Ethiopian ecclesiastical titles refers to the offices of the Ethiopian Orthodox Tewahedo Church, a hierarchical organization. Some of the more important offices are unique to it.

==Titles==
Ethiopian ecclesiastical titles include:

- Patriarch we Re'ese Liqane Papasat — Patriarch and First of the Archbishop, meaning Catholicos. Since 1959, the title of the head of the Ethiopian Orthodox Church is Patriarch Catholicos of Ethiopia. The first Patriarch, Abuna Basilios was enthroned by the Coptic Orthodox Pope Cyril VI in 1959, and so the Patriarchs of Ethiopia are part of the Apostolic succession of the Holy See of St. Mark. The Ethiopian Patriarchate combined the old offices of Abuna and Ichege (see below). In 2001, the title of Archbishop of Axum was added to the titles of the Patriarch after Axum was elevated to the rank of an Archdiocese by the Holy Synod.
- Abuna — Metropolitan Archbishop of the Ethiopian Orthodox Church. From the 4th century until the middle of the 20th century he was a Coptic Metropolitan appointed by the Coptic Orthodox Pope of Alexandria and Patriarch of All Africa to serve as its leader. However, as time passed, the authority of the Abuna was reduced to little more than a figurehead largely because the incumbents spoke little Ge'ez or Amharic. In 1948, the Coptic Orthodox Pope Joseph II under request from Emperor Haile Selassie, appointed the then Ichege (see below) as the first Ethiopian born Archbishop, Abuna Basilios, and granted the Ethiopian church autocephaly. His successor as Coptic Orthodox Pope, Cyril VI, elevated Abune Basilios to the exalted rank of Patriarch in 1959. The title of Abuna is now held by all the numerous Archbishops and Bishops of the Ethiopian Orthodox Church.
- Nebure-Id — ("Laying of hands.") -- the High Priest or Supreme Pontiff of Ethiopia, was responsible for ordaining and anointing others through the ceremonial act of "laying hands on them." This same ritual was employed during his own ordination and anointment, with a delegation of electors from the Three Houses of the Kingdom participating in the symbolic act of "laying hands on him."
- Ichege — the abbot of the monastery of Debre Libanos, who served as the second highest ecclesiastic of the Ethiopian church, and was often the de facto head of that church. Margary Perham describes the position as comparable to a Vicar-General. Beginning in the mid-17th century, the Ichege lived at Gondar while the capital was in that city. The Ichege followed the capital when it moved to Debre Tabor, Mekele and ultimately Addis Ababa.

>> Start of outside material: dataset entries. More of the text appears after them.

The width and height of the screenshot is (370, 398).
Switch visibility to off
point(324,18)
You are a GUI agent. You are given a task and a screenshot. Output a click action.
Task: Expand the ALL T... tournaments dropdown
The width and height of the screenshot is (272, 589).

- Sebate — Administrator of the Debre Libanos Monastery and deputy to the Ichege.
- Aqabe Sa'at ("Guardian of the Church hours") -- Chaplain to the Emperor, who served as the third highest ecclesiastic. In earlier times, this office was held by the head of the abbots of Istifanos Monastery in Lake Hayq; the earliest recorded abbot of Istifanos to also serve as aqabe sa'at was Za-Iyasus during the reign of Amda Seyon I. This office is extinct.
- Qomos — Canon, who has a role in the creation of tabots.
- Lique Siltanat' — "Arch-hierarch" title originally granted only to the Dean of Holy Trinity Cathedral in Addis Ababa, but today is granted to the deans of most of Ethiopia's cathedrals.
- Lique Liqawint — "Arch-scholar", head of all clergy in a province. This title was granted to the Dean and Abbot of the Ba'eta Le Mariam Monastery, the mausoleum church on the grounds of Addis Ababa's Imperial Palace, where Emperor Menelik II and Empress Zewditu are buried.
- Qess-Priest. Leader of the Mass
- Lique Diaqon — Archdeacon.
- Diaqon — Deacon. In Ethiopian Christianity three deacons and two priests are required to correctly celebrate Mass.